Surveillance au travail : des pistes pour protéger les données personnelles des salariés

Vidéosurveillance, géolocalisation des véhicules, contrôle d’accès biométrique, les dispositifs de contrôle des salariés font l'objet d'un nombre important de plaintes auprès de la CNIL. La CNIL a publié, le 16 septembre 2022, la synthèse des rencontres organisées avec les syndicats autour de la protection des données.

Salariés dans un entrepôt sous vidéosurveillance.
Des caméras peuvent être installées au niveau des entrées et sorties des bâtiments mais aussi, par exemple, dans les zones où de la marchandise ou des biens de valeur sont entreposés. © APchanel - stock.adobe.com

Début mars 2022, trois ateliers sur la protection des données ont eu lieu avec les syndicats et représentants des travailleurs, les associations de défenses de droits et libertés et les communautés du libre et de l’open source.

Les comptes rendus de ces ateliers sur la protection des données recensent les constats et pistes de travail des participants. 

Les ateliers de la Commission nationale de l'informatique et des libertés (CNIL) s'inscrivent dans son plan d'action 2021-2023 pour "faire d’un droit individuel un sujet collectif".

La surveillance au travail

Les syndicats sont en général confrontés à des cas de surveillance au travail dans les TPE-PME en lien avec un licenciement ou l'organisation du travail, selon le compte rendu de l'atelier. Ils agissent collectivement au sein du Comité social et économique (CSE). Les syndicats soulignent que l’inspection du travail est "très au fait de la protection des données". 

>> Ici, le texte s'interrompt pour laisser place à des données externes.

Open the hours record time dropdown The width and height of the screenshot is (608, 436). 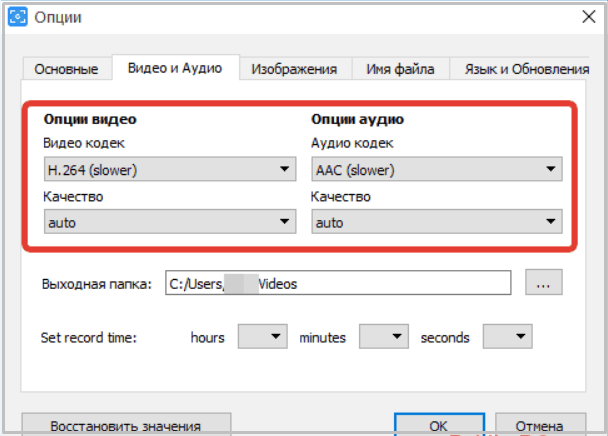click(263, 337)
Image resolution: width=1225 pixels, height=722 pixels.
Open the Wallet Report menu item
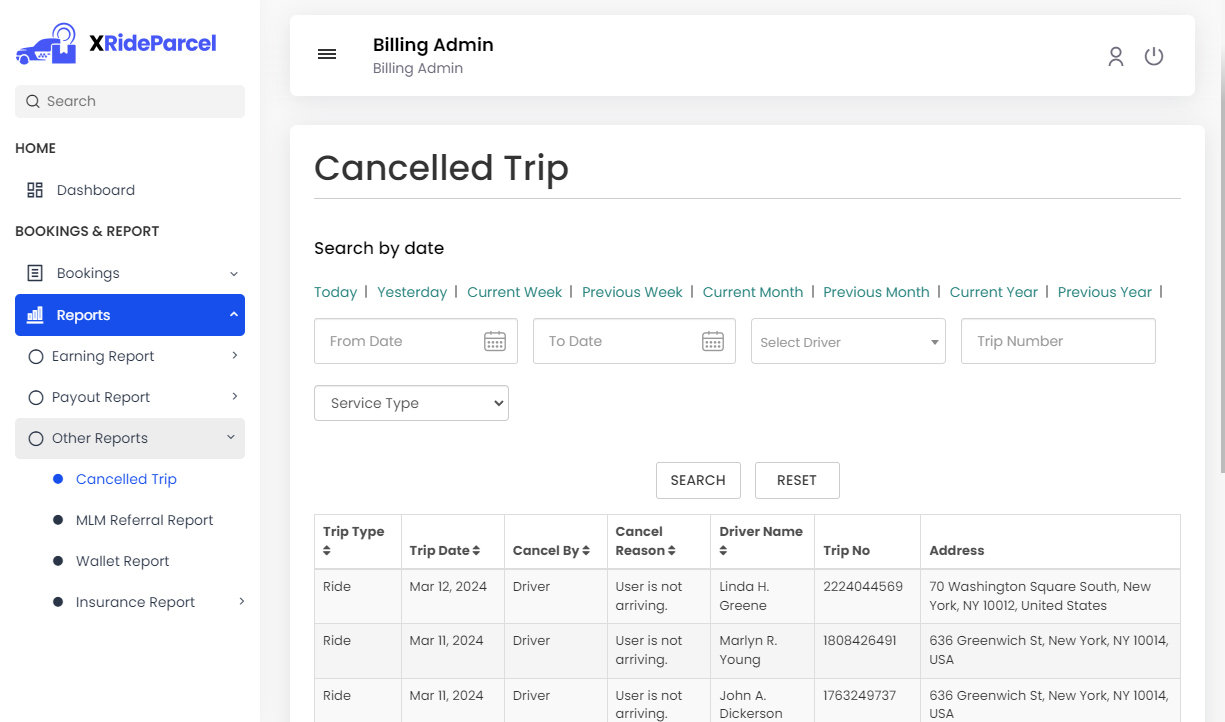coord(122,561)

Les participants ont, par ailleurs, pointé le cas particulier des cadres qui, pendant le Covid-19, devaient surveiller les salariés tout en étant surveillés. Les organisations syndicales ont alerté les entreprises sur l’utilisation problématiques de logiciels de type Slack ou Teams, qui "permettent une surveillance quel que soit l’endroit où il est installé."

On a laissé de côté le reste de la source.